===== EXCERPT PROVIDED
Prime Minister Manuel Valls unveiled the plan on Thursday, saying that in the first phase of the expansion project, nine new institutions and other extra facilities will be constructed to add more than 5,000 cells to the prison system in the country.

“The situation is critical, especially in the short-term prisons (for people sentenced to two years or less), where overpopulation is 140 percent,” he said.

Valls had promised to implement the plan two months ago.

He also said more innocent people are feared to be killed in potential terrorist attacks in France as around 15,000 people are suspected of having become “radicalized.” He did not explain if the large number of people he was referring to had been radicalized in prisons.

Muslims being targeted?

French media and politicians constantly claim, however, that some of the worst recent attacks in the country have been committed by people “radicalized” in jails.

France has been the target of several terrorist attacks in the recent past. It has been in a state of emergency since last November, when the first such attacks occurred at some six different venues in and around the capital, Paris, leaving 130 people dead and over 350 others injured.
==========
===== EXTRACTED ENTRIES
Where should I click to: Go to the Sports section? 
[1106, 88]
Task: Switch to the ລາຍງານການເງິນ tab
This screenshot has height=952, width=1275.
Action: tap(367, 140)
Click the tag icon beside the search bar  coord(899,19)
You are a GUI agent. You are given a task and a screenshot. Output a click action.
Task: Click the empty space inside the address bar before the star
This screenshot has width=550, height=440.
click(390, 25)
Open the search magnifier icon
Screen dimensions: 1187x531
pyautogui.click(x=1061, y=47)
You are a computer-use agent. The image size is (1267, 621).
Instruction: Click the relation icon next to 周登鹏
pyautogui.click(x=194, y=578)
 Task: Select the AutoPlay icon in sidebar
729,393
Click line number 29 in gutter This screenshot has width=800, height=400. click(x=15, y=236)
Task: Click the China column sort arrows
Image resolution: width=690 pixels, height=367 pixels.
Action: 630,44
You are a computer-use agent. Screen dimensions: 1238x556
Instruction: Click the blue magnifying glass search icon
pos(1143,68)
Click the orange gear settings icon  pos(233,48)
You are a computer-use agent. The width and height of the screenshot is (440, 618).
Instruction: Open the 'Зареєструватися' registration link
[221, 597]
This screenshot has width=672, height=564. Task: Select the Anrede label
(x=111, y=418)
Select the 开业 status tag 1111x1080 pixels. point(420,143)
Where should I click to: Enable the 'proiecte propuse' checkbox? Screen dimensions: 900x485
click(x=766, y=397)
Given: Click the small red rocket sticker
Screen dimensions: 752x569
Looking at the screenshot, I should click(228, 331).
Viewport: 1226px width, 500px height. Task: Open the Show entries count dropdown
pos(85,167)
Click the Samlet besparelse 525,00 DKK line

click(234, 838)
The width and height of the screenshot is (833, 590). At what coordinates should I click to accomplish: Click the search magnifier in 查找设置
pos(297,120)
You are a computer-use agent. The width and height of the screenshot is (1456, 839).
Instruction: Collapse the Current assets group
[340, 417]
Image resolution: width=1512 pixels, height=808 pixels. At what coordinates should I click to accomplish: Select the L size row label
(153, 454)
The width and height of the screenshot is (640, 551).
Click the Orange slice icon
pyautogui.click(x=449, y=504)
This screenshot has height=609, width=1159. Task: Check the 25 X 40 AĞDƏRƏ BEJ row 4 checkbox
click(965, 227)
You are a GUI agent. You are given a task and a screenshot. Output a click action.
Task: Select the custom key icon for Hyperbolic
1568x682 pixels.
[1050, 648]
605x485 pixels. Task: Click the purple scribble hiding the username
==========
*ACTIONS TO TAKE:*
a: In the excerpt about France's prison expansion plan, what overpopulation rate did Valls give for short-term prisons?
b: Go on with the excerpt about France's prison expansion plan, picking up after its final sentence.

*ANSWERS BY ITEM NUMBER:*
a: 140 percent.

b:
The Takfiri Daesh terrorist group claimed responsibility for those attacks.

This file photo, taken on July 14, 2016, shows first responders at the site of an attack on the Promenade des Anglais in the French Riviera town of Nice. (By AFP)

Another deadly attack was carried out as recently as July this year, when a man believed to have been tied to Daesh drove a truck into people celebrating the French National Day in the southern city of Nice, killing at least 84 people, including children.

France, along with other Western countries, supports militant groups fighting against the government of Syrian President Bashar al-Assad in Syria. Many militants hail from France itself and return to the European country with experience from the battle zone.

Observers, meanwhile, see the prison expansion plan as an attempt ultimately targeted against Muslims in the European country.

At least 60 percent of Frances’s prison inmates are Muslims, a figure hugely disproportionate to the number of Muslims in the French society, which is an estimated eight percent only.

Activists and Muslim organizations blame France’s social policies for the disproportionate number of Muslims in its prisons.They argue that the problem is rooted in the government’s policies to isolate Muslims in the country, which is believed to have the largest population of Muslims in Western Europe.

As a result of such policies, activists say, Muslims have been forced to move to impoverished suburbs, with substandard schools, insufficient housing and high unemployment.